═════ Information shown

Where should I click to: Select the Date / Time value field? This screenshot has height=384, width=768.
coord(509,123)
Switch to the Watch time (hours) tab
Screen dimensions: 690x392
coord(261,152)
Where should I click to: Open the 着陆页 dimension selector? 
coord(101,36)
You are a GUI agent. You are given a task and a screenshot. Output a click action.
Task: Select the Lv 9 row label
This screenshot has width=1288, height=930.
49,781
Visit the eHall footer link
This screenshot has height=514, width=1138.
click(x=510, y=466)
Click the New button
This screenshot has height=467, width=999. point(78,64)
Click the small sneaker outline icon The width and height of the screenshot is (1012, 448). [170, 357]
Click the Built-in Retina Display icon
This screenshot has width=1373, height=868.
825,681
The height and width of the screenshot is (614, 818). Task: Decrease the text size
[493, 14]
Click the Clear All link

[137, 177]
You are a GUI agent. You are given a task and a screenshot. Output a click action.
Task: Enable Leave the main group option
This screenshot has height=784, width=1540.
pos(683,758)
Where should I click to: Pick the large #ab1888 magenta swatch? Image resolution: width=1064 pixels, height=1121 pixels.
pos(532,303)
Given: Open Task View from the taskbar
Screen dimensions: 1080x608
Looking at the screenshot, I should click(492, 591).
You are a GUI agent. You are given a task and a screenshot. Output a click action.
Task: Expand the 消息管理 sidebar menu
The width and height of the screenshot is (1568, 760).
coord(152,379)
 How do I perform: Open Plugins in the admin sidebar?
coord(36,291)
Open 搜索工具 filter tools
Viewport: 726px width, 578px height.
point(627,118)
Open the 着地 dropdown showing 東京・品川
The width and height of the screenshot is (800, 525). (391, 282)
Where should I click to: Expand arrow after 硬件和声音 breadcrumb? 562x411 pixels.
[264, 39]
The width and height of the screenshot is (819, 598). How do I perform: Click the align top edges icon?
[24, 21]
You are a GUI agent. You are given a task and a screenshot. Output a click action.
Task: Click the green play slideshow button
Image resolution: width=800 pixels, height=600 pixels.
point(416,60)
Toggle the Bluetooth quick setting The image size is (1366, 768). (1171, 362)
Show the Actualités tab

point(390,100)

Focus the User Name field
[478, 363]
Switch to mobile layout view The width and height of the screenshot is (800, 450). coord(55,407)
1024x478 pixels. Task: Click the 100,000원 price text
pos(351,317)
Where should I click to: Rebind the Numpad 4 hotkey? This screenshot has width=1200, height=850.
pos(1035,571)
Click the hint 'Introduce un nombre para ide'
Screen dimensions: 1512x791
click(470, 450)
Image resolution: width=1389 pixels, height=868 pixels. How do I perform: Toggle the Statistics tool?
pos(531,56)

══════════

Line by line, copy the data above exactly as it reads.

Task result —
Where should I click to: Select the Date / Time value field? This screenshot has height=384, width=768.
coord(509,123)
Switch to the Watch time (hours) tab
Screen dimensions: 690x392
coord(261,152)
Where should I click to: Open the 着陆页 dimension selector? 
coord(101,36)
You are a GUI agent. You are given a task and a screenshot. Output a click action.
Task: Select the Lv 9 row label
This screenshot has width=1288, height=930.
49,781
Visit the eHall footer link
This screenshot has height=514, width=1138.
click(x=510, y=466)
Click the New button
This screenshot has height=467, width=999. point(78,64)
Click the small sneaker outline icon The width and height of the screenshot is (1012, 448). [170, 357]
Click the Built-in Retina Display icon
This screenshot has width=1373, height=868.
825,681
The height and width of the screenshot is (614, 818). Task: Decrease the text size
[493, 14]
Click the Clear All link

[137, 177]
You are a GUI agent. You are given a task and a screenshot. Output a click action.
Task: Enable Leave the main group option
This screenshot has height=784, width=1540.
pos(683,758)
Where should I click to: Pick the large #ab1888 magenta swatch? Image resolution: width=1064 pixels, height=1121 pixels.
pos(532,303)
Given: Open Task View from the taskbar
Screen dimensions: 1080x608
Looking at the screenshot, I should click(492, 591).
You are a GUI agent. You are given a task and a screenshot. Output a click action.
Task: Expand the 消息管理 sidebar menu
The width and height of the screenshot is (1568, 760).
coord(152,379)
 How do I perform: Open Plugins in the admin sidebar?
coord(36,291)
Open 搜索工具 filter tools
Viewport: 726px width, 578px height.
point(627,118)
Open the 着地 dropdown showing 東京・品川
The width and height of the screenshot is (800, 525). (391, 282)
Where should I click to: Expand arrow after 硬件和声音 breadcrumb? 562x411 pixels.
[264, 39]
The width and height of the screenshot is (819, 598). How do I perform: Click the align top edges icon?
[24, 21]
You are a GUI agent. You are given a task and a screenshot. Output a click action.
Task: Click the green play slideshow button
Image resolution: width=800 pixels, height=600 pixels.
point(416,60)
Toggle the Bluetooth quick setting The image size is (1366, 768). (1171, 362)
Show the Actualités tab

point(390,100)

Focus the User Name field
[478, 363]
Switch to mobile layout view The width and height of the screenshot is (800, 450). coord(55,407)
1024x478 pixels. Task: Click the 100,000원 price text
pos(351,317)
Where should I click to: Rebind the Numpad 4 hotkey? This screenshot has width=1200, height=850.
pos(1035,571)
Click the hint 'Introduce un nombre para ide'
Screen dimensions: 1512x791
click(470, 450)
Image resolution: width=1389 pixels, height=868 pixels. How do I perform: Toggle the Statistics tool?
pos(531,56)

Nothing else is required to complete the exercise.